4. Rehabilitación y Fisioterapia
La fisioterapia y rehabilitación son fundamentales para la recuperación. Incluyen:
- Aplicación de calor, masajes y estiramientos de los tendones: para mantener los músculos, tendones y articulaciones de la pata paralizada sanos mientras el nervio se regenera.
- Ejercicios de fuerza, equilibrio y coordinación: caminar en superficies inestables o realizar movimientos controlados con las patas.
- Hidroterapia: la natación es muy beneficiosa para mantener la masa muscular y el tono, aliviando el peso sobre las articulaciones.
- Soportes y arneses: para facilitar la movilidad y evitar que la pata se arrastre. Un vendaje ligero, pero no apretado, puede evitar que se arrastre el pie.
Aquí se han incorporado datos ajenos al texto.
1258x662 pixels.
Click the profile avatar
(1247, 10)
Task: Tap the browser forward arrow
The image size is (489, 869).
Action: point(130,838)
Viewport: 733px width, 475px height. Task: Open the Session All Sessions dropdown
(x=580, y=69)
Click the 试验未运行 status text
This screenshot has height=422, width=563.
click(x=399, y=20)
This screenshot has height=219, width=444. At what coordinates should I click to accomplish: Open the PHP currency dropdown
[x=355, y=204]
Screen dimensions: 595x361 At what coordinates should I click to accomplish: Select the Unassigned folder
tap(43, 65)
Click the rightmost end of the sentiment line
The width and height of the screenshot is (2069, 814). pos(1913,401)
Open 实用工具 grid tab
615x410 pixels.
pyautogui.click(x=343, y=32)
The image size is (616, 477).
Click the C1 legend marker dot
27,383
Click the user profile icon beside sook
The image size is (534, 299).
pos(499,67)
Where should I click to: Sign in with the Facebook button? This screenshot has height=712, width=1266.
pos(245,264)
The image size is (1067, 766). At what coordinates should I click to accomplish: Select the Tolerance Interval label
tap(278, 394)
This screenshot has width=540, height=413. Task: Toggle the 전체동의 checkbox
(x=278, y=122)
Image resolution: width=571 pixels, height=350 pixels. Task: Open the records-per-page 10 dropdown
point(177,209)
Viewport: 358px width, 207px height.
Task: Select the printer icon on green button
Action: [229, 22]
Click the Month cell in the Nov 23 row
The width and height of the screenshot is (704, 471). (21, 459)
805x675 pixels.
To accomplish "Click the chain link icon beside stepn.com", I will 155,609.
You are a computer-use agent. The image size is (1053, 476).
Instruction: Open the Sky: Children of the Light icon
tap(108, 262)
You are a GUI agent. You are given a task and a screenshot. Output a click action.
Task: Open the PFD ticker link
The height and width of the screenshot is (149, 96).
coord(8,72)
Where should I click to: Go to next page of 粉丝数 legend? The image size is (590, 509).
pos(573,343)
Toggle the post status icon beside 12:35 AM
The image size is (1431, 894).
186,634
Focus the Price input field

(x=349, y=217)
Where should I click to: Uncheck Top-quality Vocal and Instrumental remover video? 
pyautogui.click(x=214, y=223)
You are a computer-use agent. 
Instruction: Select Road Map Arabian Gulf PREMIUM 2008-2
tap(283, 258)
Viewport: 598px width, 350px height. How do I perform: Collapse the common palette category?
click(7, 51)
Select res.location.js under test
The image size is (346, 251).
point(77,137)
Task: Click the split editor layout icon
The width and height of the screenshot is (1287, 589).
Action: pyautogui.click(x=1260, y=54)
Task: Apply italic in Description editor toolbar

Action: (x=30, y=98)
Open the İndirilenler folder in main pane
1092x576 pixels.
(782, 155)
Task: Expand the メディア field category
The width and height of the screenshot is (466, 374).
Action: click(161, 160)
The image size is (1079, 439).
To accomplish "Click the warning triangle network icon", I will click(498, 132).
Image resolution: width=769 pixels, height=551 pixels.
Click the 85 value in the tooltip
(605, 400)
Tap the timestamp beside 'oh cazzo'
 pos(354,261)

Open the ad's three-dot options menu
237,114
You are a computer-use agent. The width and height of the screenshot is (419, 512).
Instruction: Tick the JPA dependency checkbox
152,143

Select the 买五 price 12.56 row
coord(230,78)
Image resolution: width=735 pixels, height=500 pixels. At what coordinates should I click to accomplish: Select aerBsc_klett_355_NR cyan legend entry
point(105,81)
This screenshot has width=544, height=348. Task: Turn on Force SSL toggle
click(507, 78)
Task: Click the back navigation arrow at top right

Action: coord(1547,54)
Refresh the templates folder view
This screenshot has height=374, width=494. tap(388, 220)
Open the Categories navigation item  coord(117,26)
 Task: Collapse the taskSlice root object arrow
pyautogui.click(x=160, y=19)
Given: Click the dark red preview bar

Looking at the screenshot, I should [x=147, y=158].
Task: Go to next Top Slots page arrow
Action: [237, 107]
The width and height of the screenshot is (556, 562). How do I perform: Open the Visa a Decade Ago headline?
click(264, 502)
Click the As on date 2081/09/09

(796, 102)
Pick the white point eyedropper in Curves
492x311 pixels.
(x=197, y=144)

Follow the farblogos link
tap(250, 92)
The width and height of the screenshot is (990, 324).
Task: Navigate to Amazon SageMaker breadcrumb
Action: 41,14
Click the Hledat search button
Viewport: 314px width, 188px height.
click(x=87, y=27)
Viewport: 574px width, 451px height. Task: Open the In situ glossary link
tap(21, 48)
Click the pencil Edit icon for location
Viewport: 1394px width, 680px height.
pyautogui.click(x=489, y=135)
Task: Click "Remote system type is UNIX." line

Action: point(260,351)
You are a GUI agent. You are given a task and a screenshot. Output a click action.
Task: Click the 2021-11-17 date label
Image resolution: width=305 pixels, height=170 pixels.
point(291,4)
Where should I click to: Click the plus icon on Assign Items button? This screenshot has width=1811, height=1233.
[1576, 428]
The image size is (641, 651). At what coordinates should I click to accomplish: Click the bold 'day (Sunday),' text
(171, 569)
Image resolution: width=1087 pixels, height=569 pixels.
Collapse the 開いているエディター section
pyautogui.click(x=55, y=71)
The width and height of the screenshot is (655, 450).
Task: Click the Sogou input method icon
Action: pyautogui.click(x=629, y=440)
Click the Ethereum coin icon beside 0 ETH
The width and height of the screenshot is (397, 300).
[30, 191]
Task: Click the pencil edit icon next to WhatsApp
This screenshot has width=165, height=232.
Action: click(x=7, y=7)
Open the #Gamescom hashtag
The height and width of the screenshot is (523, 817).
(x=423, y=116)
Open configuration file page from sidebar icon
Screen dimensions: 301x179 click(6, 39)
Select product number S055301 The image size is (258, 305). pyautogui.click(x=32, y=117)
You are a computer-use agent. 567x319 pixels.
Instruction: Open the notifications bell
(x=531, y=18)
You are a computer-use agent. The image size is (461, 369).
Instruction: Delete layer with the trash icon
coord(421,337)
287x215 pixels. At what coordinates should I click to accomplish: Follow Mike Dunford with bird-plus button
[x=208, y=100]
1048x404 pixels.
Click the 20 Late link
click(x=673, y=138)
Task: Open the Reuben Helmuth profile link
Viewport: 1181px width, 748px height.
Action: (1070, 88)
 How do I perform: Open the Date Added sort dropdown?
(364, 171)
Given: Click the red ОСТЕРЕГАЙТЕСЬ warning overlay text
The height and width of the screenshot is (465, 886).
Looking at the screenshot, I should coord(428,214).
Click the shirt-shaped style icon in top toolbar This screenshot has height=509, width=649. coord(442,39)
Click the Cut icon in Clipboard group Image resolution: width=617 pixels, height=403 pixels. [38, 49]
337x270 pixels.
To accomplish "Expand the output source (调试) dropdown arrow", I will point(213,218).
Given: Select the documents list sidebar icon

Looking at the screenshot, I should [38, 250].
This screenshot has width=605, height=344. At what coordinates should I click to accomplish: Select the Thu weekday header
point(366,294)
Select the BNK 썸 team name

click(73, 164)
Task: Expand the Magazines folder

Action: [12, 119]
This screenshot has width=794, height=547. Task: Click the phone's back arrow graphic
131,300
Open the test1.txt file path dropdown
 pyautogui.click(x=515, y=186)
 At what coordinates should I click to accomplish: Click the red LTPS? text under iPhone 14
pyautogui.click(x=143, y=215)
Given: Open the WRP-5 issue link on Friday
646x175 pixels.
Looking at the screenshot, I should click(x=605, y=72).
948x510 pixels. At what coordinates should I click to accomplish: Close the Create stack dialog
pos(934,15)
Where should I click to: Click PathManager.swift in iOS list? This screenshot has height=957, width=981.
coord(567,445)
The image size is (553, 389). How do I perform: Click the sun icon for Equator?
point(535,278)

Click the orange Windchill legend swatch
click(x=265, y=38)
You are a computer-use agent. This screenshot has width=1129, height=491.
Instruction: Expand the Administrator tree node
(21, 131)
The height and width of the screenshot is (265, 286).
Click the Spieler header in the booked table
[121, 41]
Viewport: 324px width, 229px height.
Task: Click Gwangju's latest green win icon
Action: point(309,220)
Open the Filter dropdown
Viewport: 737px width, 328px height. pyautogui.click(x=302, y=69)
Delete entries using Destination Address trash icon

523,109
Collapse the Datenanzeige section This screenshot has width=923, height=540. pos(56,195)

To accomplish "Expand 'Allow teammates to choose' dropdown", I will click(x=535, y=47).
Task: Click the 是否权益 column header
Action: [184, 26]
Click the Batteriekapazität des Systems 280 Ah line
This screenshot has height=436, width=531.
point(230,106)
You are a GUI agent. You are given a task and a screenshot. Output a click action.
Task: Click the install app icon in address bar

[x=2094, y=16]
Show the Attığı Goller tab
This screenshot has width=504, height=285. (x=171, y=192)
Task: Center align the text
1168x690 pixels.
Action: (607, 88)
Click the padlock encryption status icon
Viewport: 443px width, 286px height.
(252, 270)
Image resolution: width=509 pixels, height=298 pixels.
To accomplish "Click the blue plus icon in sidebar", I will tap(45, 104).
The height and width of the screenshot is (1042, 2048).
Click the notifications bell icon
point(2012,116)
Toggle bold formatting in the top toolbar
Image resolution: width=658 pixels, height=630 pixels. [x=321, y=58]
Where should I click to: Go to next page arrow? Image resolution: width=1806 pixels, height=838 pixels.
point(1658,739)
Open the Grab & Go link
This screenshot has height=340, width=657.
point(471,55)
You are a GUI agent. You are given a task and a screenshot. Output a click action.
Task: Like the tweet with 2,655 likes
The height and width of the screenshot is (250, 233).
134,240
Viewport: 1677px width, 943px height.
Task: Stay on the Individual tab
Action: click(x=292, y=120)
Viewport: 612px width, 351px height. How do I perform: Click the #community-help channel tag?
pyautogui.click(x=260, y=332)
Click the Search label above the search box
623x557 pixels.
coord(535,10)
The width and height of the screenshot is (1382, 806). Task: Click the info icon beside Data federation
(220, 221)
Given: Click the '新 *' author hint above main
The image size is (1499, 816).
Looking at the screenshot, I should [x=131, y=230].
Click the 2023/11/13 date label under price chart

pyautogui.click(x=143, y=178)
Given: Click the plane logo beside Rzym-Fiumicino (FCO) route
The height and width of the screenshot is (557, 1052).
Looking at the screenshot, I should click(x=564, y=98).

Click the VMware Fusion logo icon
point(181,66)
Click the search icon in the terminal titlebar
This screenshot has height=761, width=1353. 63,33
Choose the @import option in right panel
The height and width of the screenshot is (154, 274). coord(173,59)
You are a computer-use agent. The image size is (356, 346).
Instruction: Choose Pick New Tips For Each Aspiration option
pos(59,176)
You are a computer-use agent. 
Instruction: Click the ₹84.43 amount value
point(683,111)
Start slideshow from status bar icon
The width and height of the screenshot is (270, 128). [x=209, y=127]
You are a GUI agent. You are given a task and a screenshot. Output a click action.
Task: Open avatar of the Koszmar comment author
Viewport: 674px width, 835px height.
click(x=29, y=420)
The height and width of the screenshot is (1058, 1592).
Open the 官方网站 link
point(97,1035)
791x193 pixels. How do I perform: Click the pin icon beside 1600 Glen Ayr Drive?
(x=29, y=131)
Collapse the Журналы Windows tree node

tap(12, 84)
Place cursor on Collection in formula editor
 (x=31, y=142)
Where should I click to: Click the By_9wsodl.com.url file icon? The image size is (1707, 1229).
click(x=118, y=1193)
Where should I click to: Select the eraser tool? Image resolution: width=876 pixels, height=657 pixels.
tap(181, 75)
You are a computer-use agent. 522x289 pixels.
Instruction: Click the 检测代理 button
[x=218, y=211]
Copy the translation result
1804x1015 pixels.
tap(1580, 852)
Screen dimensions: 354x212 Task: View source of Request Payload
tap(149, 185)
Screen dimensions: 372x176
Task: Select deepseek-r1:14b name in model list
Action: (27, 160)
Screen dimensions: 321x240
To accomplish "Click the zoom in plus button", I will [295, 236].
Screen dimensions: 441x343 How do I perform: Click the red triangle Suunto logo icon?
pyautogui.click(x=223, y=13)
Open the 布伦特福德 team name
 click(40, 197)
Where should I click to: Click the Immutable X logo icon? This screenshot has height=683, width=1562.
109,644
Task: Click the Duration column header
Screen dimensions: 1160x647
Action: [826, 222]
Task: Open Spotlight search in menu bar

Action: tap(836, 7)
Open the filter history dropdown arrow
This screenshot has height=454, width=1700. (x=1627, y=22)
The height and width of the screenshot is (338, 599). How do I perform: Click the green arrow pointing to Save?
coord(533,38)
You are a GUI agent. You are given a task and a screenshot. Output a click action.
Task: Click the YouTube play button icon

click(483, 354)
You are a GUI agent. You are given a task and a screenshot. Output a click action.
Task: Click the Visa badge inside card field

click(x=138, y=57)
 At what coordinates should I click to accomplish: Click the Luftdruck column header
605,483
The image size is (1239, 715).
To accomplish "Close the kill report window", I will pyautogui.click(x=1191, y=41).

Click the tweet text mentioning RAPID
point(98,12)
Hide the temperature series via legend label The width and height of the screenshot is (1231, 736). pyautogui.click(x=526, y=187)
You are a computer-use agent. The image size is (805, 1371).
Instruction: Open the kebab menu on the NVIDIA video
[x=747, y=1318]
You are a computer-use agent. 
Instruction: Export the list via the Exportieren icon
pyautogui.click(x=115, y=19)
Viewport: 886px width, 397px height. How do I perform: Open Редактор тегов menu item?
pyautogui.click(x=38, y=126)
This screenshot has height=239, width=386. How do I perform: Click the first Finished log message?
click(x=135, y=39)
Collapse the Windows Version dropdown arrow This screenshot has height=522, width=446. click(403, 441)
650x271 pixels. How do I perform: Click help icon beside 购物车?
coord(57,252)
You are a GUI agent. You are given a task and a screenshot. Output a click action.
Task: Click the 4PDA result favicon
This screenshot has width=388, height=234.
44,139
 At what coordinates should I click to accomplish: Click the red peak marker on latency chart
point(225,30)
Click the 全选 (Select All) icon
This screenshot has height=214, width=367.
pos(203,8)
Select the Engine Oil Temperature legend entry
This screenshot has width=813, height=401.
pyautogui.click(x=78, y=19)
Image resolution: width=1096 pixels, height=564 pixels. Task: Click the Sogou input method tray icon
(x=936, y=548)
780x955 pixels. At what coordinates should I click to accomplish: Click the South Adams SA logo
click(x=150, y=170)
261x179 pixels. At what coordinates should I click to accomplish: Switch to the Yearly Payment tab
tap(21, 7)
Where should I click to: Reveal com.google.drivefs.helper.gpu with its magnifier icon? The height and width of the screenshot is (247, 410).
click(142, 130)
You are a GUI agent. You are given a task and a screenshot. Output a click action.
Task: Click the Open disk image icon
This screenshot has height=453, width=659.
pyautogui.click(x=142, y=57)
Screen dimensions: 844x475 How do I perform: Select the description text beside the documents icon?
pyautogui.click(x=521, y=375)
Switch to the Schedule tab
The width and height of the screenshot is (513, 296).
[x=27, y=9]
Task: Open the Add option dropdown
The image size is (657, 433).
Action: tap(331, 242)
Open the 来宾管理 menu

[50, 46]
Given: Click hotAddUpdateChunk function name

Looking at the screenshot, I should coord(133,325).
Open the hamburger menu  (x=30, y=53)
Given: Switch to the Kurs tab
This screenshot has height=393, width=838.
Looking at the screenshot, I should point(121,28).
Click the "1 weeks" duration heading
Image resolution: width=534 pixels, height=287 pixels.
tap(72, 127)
Si la extremidad se arrastra por el suelo, se puede sostener mediante un cabestrillo en el cuello, o amputarse para evitar daños en la garra.
5. Terapias Complementarias
- Terapia con láser y acupuntura: pueden ayudar a la recuperación, aunque no hay un tratamiento específico disponible para ayudar a la regeneración del nervio.
6. Cuidados en Casa para Perros con Parálisis o Movilidad Reducida
Los dueños deben trabajar en estrecha colaboración con su veterinario para desarrollar un plan de tratamiento adecuado. En casa, se pueden implementar las siguientes medidas:
- Mantener un peso saludable: el sobrepeso y la obesidad contribuyen al dolor articular y a los problemas de movilidad.
- Crear una rutina de ejercicio regular y moderada: evitar el ejercicio extenuante y priorizar actividades como la natación.
- Ser cuidadoso con los suelos: colocar tapetes o alfombras en superficies resbaladizas para reducir el riesgo de caídas.
- Buena higiene: mantener las uñas cortas y el pelo entre las almohadillas recortado para evitar resbalones.
- Camas ortopédicas: para procurar que descanse de la manera más cómoda posible.
- Mantener la limpieza: si sufre incontinencia, mantenerlo lo más limpio posible para evitar infecciones y olores.
- Collar isabelino: puede ser necesario para evitar que el perro se muerda la pata si se sospecha que la lesión nerviosa es permanente.
Es importante recordar que estas son medidas de apoyo y nunca deben sustituir la consulta y el seguimiento veterinario profesional.